It Only Takes One Compromised Account or Vulnerability to Cause a Data Breach
Cybercriminals only need one compromised account in order to wreak havoc on an organization
This past week the UK Parliament experienced a brute force cyberattack. Hackers broke a number of weak passwords—compromising the email and potentially other sensitive accounts of Parliament members and staff. The Parliamentary Digital Service stated that “investigation by our team confirmed that hackers were carrying out a sustained and determined attack on all parliamentary user accounts.”
The agency was quick to report that the cybercriminals compromised less than 1% of Parliament’s 9,000 accounts during the 12-hour attack. We are glad to hear that the thieves stole only 90 user credentials (as far as we know), but let’s not forget that a single compromised account can lead to a massive data breach.

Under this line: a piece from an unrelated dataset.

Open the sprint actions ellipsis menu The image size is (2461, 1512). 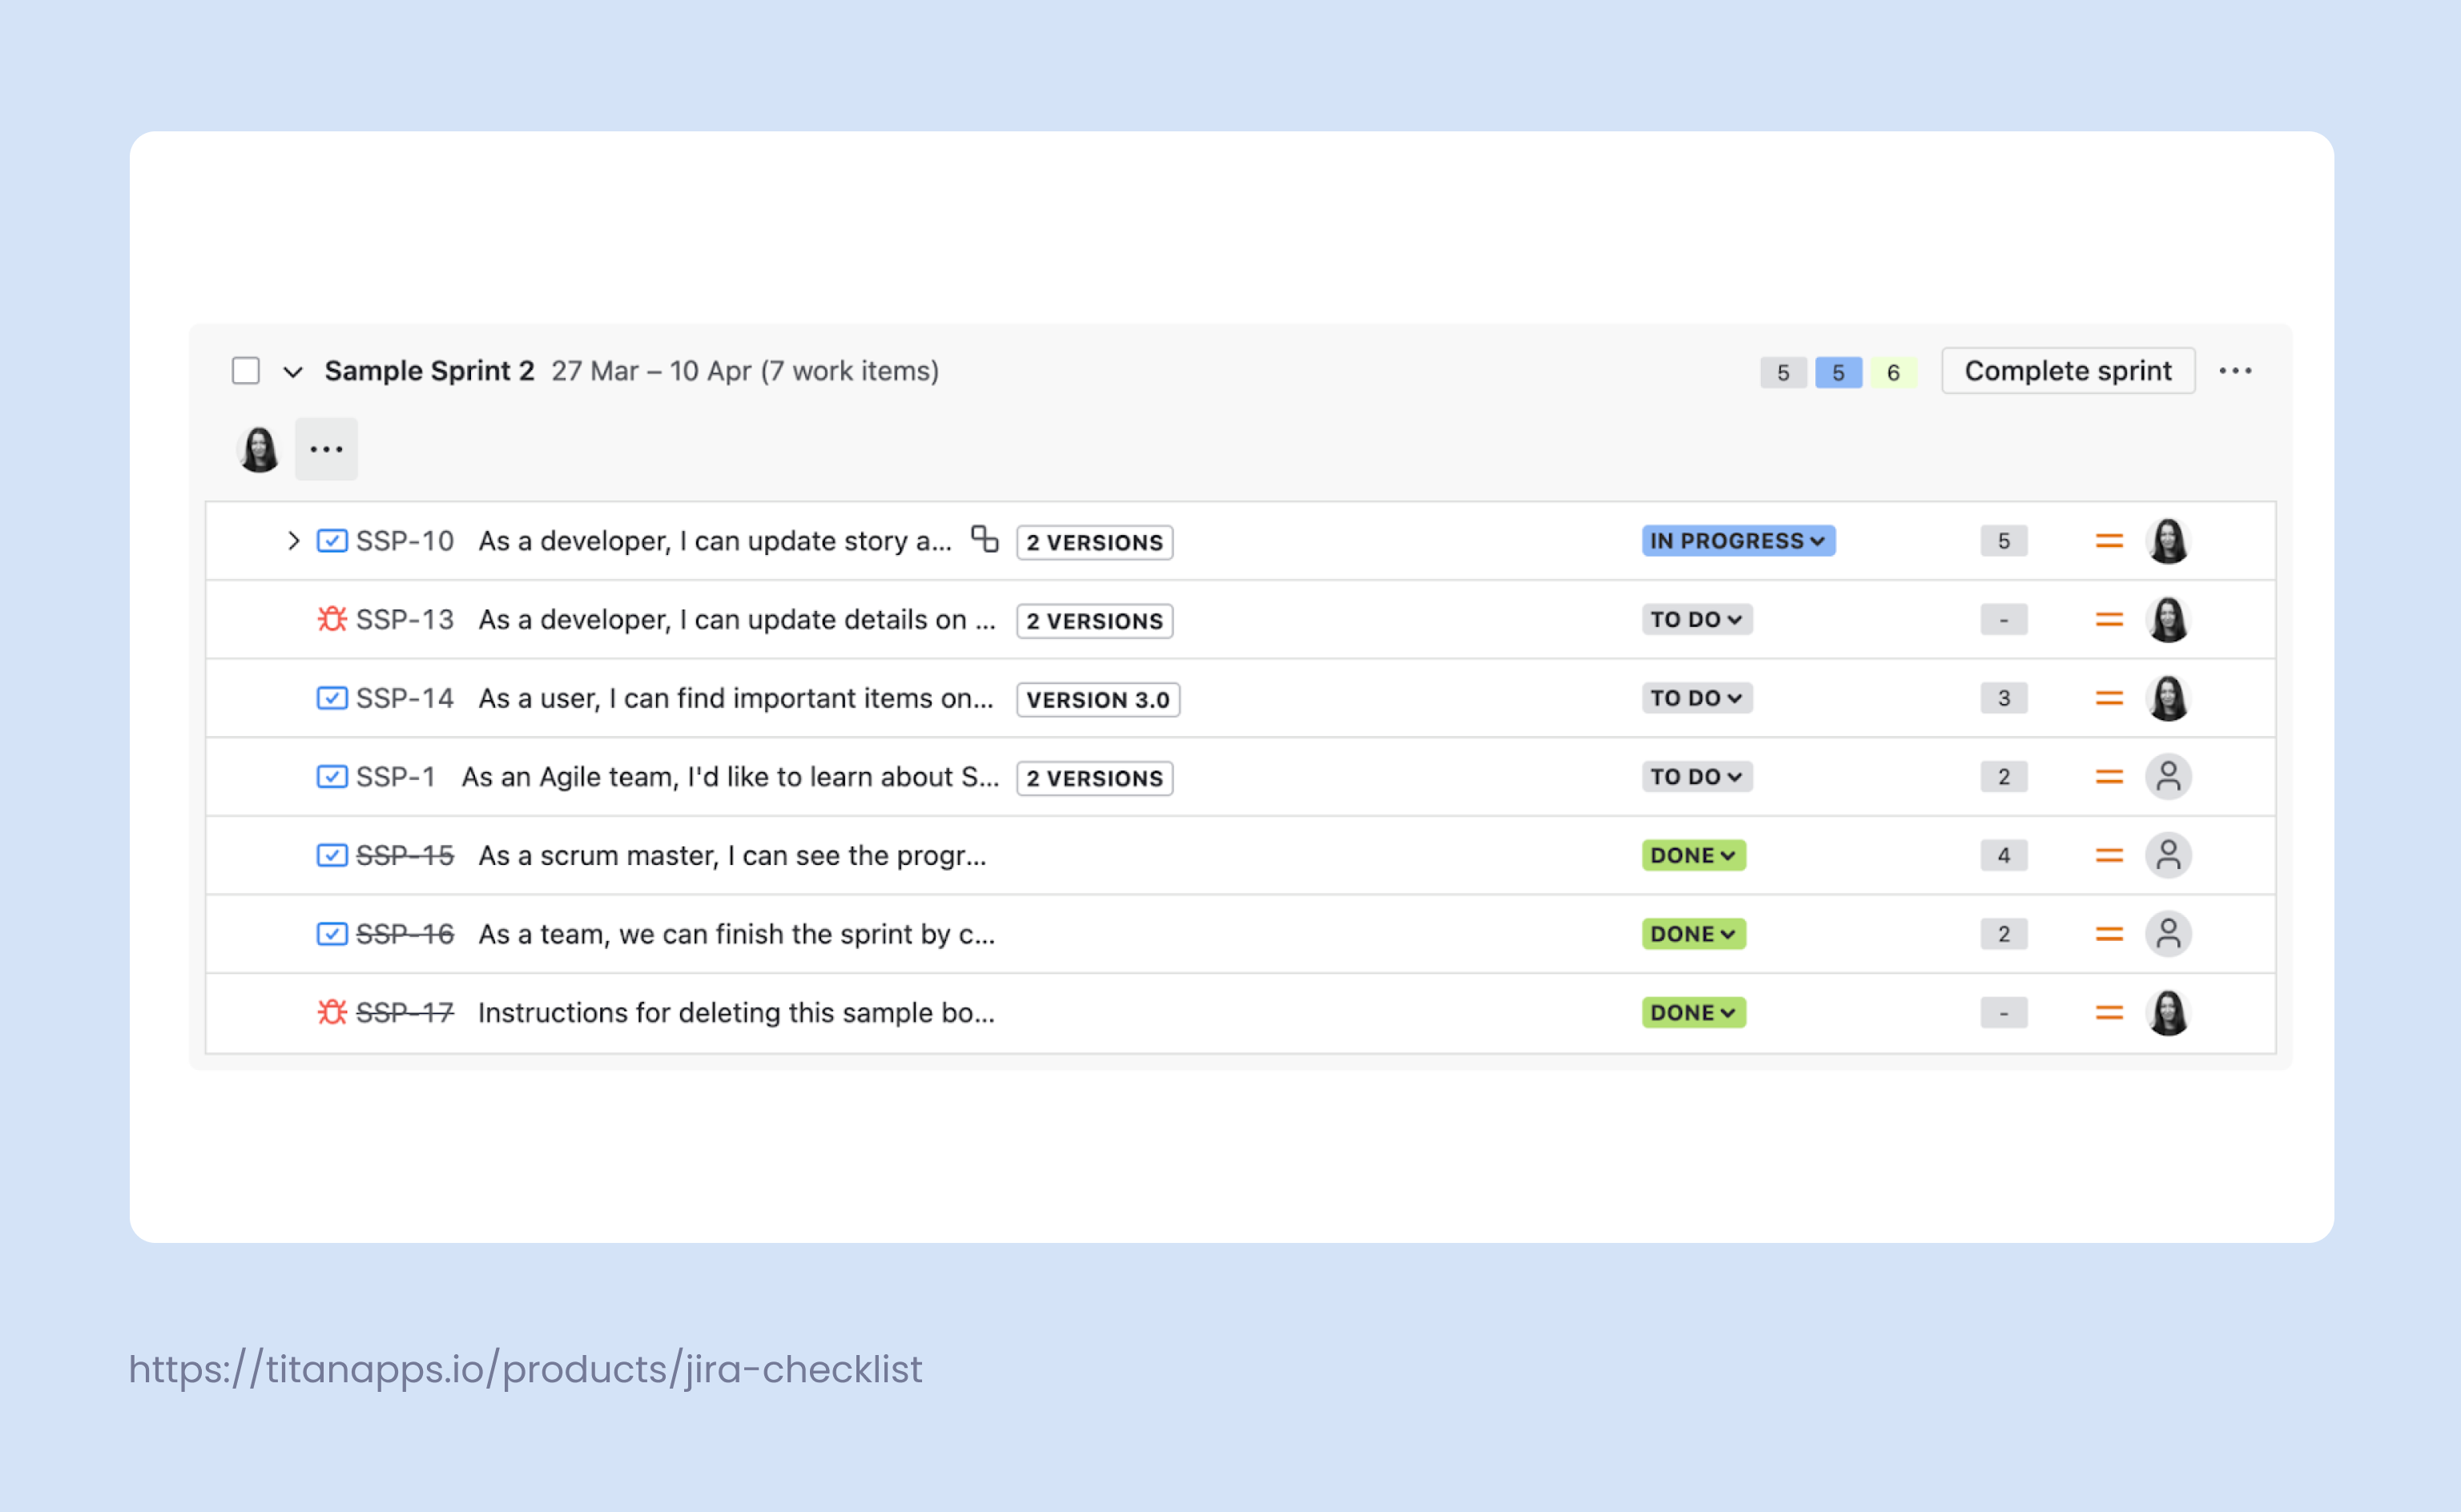[2235, 370]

— Lastline CTO, Giovanni Vigna | TechNewsWorld
I am surprised Parliament isn't using two-factor authentication, which is something that would have removed the problem even in the case of weak passwords… in order to compromise your email account, they also have to compromise your phone, which raises the bar considerably.
One Compromised Account
Even one stolen account can lead to a disaster—ask anyone who’s had their identity stolen. In a corporate setting, it only takes one password, particularly if it belongs to a privileged user, to start an attack sequence that can lead to the capture of thousands or even millions of user accounts and records. With access to just one device, hackers can plant ransomware, keyloggers, botnets, worms, or many other varieties of malicious code. This malware, now residing on the victim’s device or network will almost always be designed to do two things:
- Corrupt or steal data from its host
- Infiltrate other systems on the network
The unfortunate reality is that cybercriminals only need to find a single hole in an organization’s defenses. One password, one misconfiguration, one system or application vulnerability, and hackers can infiltrate a network. On the other hand, system defenders must keep every device, system, and application secure, patched and up to date, and plug every potential vulnerability.
This unfair advantage that criminals have over defenders makes it imperative for organizations to use every advanced cybersecurity tool they can get their hands on, and to quickly detect infiltrations when they inevitably do occur.